## Provided passage
The economics, business, and media worlds are gushing (couldn’t resist the pun!) with predictions that dramatic recent cuts in oil prices will give American consumers and the economy as a whole a big Christmas present. The reasoning: With lots of money freed up to spend on other goods, the nation will be handed the equivalent of a big tax cut, and the resulting higher consumption will boost the gross domestic product (GDP).

A Scrooge-like “Bah, humbug!” is too strong a reaction to these claims. But a quick review of how spending affects growth, and a look at the actual numbers, show that lots of skepticism is in order.

The notion that spending creates output (and therefore growth) seems as obvious as it is appealing – especially in the consumption-heavy U.S. economy. But it’s woefully incomplete. What’s important for Americans is that what creates output (and therefore jobs) in the United States is spending on goods and services originating in the United States. Spending on imports creates output, too – but in the country they come from, not in America.

(Some analysts claim that imports create U.S. output and employment, too, because they generate activity in transportation, warehousing, wholesaling, and retailing. But that’s a bogus argument because domestically produced goods and services generate this activity, too – and it comes on top of the production-generated output that imports can’t provide.)

So it should start getting obvious why the oil price bonanza’s effects are likely to be a significant disappointment. Let’s take the impact on holiday shopping. Although I haven’t looked at the data in recent years, I have found lots of evidence supporting what most of us know intuitively – that the overwhelming share of the Christmas and Hannukah presents we buy are made overseas. While researching this article for The Christian Science Monitor, I discovered that in 2009, between 95 percent and 99 percent of all American purchases of such popular gift items as most games and toys, gloves and mittens, athletic wear, and women’s and girls’ coats were imported. Import shares were somewhat lower, but still dominant, for products like men’s and boy’s coats, neckties and scarves, and power-driven hand-tools.

Those calculations couldn’t be performed for 2011, when the article was published, but data was available showing that imports as such for Christmas goods categories had risen 5.8 percent that year – considerably faster than overall economic growth. Similarly, I don’t yet have the Christmas goods-specific numbers for this year so far, but all consumer goods imports (and this category excludes food) are up 3.94 percent this year.

## Goal
Carry on the article above about falling oil prices and holiday imports, picking up right after its final sentence.

## Stored data
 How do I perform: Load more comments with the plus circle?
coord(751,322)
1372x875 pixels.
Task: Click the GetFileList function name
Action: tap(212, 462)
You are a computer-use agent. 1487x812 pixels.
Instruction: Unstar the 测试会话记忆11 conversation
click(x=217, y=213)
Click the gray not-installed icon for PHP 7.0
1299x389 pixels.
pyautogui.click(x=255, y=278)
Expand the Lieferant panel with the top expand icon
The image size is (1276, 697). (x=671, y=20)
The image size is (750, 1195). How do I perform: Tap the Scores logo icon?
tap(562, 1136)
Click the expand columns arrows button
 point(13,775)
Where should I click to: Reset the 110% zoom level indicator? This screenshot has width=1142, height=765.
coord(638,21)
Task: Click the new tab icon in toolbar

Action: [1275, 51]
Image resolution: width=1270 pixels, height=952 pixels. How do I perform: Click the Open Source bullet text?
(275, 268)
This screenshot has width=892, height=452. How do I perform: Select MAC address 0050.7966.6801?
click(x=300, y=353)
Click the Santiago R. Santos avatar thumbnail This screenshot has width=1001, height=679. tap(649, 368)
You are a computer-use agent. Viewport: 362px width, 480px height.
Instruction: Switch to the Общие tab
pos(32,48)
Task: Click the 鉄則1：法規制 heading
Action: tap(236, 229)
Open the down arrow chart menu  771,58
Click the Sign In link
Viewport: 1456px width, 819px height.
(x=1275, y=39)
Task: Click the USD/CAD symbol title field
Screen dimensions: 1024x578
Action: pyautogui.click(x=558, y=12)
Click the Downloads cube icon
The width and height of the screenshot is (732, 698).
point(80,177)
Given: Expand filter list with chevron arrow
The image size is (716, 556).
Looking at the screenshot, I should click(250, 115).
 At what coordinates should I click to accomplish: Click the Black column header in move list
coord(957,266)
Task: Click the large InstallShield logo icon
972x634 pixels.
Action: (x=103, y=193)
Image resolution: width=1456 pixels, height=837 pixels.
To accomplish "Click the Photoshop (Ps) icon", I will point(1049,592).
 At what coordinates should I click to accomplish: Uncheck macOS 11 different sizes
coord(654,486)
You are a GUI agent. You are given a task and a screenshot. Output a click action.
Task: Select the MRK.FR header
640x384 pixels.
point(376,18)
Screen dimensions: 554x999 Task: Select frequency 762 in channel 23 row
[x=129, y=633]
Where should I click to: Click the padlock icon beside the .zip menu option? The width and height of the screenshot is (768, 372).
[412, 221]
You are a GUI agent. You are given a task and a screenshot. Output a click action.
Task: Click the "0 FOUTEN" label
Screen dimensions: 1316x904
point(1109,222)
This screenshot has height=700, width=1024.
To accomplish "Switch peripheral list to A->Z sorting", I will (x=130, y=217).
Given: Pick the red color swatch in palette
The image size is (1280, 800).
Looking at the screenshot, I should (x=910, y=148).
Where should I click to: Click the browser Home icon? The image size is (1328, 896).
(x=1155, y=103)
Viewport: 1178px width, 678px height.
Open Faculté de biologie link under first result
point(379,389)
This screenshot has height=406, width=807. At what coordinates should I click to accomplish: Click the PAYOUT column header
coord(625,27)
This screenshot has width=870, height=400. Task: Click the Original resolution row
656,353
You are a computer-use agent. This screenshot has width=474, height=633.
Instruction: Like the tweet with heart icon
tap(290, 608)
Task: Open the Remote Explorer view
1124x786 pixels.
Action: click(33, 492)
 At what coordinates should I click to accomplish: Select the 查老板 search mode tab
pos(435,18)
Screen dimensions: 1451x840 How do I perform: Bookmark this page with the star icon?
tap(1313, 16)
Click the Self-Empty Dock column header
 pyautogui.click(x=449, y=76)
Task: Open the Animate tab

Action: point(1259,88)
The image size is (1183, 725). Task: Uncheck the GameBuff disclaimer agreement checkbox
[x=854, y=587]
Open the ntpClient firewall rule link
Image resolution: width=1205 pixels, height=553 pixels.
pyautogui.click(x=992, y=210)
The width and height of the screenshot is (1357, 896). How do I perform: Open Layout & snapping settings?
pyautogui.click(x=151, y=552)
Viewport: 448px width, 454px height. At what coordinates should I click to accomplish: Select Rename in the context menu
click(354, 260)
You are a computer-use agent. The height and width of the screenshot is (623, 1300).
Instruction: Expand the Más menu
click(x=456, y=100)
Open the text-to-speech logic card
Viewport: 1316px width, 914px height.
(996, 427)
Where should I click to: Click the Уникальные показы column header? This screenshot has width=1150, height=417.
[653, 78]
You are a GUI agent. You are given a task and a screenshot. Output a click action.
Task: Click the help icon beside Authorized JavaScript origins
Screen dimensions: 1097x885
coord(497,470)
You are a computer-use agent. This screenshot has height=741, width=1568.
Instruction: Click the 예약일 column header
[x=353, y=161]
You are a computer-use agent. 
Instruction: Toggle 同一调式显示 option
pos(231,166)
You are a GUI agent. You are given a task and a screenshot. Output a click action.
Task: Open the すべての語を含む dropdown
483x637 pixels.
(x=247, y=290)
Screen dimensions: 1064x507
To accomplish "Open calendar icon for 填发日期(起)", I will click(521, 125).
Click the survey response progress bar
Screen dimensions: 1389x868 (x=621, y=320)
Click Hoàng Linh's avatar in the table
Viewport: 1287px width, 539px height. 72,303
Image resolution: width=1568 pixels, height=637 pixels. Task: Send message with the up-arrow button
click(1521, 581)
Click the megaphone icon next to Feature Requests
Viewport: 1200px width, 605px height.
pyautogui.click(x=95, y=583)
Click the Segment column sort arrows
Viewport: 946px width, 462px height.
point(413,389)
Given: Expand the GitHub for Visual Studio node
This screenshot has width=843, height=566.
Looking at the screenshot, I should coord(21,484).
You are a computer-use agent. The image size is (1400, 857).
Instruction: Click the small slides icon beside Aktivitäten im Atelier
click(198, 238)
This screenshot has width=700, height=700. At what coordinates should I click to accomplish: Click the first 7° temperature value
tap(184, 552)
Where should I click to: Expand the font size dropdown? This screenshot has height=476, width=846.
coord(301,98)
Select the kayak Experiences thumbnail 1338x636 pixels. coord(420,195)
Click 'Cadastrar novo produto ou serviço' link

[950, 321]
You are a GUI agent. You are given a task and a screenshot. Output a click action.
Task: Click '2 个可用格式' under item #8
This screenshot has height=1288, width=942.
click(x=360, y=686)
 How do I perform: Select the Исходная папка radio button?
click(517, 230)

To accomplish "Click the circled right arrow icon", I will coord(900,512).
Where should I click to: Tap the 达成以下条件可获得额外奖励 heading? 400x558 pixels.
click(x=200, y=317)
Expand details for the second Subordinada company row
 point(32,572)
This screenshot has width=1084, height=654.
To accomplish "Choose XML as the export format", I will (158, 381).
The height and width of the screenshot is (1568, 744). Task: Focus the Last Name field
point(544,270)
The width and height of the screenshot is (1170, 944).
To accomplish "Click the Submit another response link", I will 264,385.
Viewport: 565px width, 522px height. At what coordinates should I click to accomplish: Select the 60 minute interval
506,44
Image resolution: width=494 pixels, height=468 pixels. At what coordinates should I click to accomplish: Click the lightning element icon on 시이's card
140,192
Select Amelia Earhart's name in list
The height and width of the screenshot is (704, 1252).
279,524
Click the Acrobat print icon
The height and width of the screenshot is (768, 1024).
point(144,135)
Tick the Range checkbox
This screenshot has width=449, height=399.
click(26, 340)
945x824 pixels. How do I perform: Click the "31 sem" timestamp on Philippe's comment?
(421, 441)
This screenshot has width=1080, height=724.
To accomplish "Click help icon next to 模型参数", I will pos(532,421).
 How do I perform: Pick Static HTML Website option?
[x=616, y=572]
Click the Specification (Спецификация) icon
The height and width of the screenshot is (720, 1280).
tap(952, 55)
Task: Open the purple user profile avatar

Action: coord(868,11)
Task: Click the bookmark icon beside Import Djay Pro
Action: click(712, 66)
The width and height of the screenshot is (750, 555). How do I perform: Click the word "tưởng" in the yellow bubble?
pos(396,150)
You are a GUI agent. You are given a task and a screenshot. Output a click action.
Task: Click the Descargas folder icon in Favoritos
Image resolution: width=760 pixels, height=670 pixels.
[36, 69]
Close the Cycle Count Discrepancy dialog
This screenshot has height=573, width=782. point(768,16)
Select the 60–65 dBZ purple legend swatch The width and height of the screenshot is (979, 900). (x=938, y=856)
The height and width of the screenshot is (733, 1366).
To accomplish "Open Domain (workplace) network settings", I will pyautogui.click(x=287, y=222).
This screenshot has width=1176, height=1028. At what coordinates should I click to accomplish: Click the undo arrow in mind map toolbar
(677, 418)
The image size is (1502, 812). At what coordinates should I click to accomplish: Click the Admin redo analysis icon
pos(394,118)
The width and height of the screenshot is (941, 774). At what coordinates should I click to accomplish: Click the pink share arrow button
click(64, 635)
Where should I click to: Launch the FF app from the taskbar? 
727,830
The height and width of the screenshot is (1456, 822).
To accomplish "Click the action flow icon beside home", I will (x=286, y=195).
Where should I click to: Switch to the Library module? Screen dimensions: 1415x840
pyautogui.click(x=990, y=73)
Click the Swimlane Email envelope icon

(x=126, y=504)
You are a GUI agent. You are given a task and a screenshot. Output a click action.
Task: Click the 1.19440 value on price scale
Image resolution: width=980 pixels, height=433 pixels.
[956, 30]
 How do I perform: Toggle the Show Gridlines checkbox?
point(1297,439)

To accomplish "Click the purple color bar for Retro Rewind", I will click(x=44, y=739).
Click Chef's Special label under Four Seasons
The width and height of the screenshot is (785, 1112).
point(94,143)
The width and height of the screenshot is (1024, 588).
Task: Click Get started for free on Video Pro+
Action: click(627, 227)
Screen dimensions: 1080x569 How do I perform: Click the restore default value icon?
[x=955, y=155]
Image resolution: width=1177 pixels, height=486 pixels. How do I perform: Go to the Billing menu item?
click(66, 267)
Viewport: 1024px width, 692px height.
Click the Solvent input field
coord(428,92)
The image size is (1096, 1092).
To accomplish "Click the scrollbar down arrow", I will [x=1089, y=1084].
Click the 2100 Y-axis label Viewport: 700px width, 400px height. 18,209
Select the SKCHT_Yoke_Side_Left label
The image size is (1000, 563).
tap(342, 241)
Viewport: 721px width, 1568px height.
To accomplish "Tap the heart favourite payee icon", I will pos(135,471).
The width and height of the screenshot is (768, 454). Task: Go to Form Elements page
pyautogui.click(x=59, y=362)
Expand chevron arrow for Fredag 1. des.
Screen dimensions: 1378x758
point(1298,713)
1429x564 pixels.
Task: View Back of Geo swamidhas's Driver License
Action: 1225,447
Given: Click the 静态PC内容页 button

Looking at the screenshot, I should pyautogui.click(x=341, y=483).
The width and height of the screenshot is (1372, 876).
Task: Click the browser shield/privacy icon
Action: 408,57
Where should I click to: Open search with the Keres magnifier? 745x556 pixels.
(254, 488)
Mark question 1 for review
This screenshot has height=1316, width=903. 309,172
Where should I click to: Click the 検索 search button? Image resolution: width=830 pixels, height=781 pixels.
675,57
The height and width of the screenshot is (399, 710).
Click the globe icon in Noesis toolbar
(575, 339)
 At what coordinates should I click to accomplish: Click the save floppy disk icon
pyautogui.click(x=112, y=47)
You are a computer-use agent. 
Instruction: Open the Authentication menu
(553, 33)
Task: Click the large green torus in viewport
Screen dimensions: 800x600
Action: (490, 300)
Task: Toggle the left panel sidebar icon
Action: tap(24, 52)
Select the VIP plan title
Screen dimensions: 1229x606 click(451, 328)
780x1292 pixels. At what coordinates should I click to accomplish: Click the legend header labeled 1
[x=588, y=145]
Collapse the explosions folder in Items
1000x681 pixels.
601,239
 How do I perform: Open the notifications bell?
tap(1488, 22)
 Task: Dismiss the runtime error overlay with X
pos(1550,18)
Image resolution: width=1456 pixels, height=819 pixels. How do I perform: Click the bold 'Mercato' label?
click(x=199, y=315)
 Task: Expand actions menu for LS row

## Response for this exercise
That’s actually slightly slower than the 4.08 percent gross domestic product growth registered so far this year (all these figures are pre-inflation). But it’s still inconceivable that American-made gift items have boosted their market share much – even with the kind of manufacturing renaissance that manifestly has not taken place. Bottom line: An oil-produced windfall for holiday shoppers as such won’t redound much to America’s benefit.

But there’s one more short-term complication. Lots of the petroleum used in the United States is imported, too – 33 percent last year, according to the U.S. Energy Information Administration. So far this year, oil imports are down 8.36 percent, which is great from both an economic growth and a national security standpoint. This development, too, however, muddies the economy bonanza story. For it means that, whereas in years past, fewer consumer dollars spent on imported oil could have mainly translated into more dollars spent on other imports (Christmas gifts), now fewer dollars spent on oil will mean fewer dollars spent on something that is increasingly Made in America. So in this sense, the oil price windfall could in theory actually subtract from the economy.

Not that the effects of lower oil prices on the American economy will be confined to the trade-off with other consumer spending, even beyond the holidays. Oil powers much of the country’s industry and provides vast quantities of chemical feedstocks, too.  The energy revolution is also responsible for a growing share of production growth itself (which means that workers in the energy complex itself may take a job or wage hit, too). At the same time, simply by reducing imports and therefore the nation’s trade deficit, cheaper oil has already juiced growth and should continue curbing the shortfall.  Moreover, the price of oil, its inevitable fluctuations, and the equally inevitable lag in their impact, mean that the story will play out with plenty of ups and downs over time.

It’s not even clear that consumers will spend all or even most of their oil windfall, as opposed to saving it – over any timeframe. What does seem clear is that believing in oil to supercharge the holiday shopping season is about as reasonable as believing in Santa Claus.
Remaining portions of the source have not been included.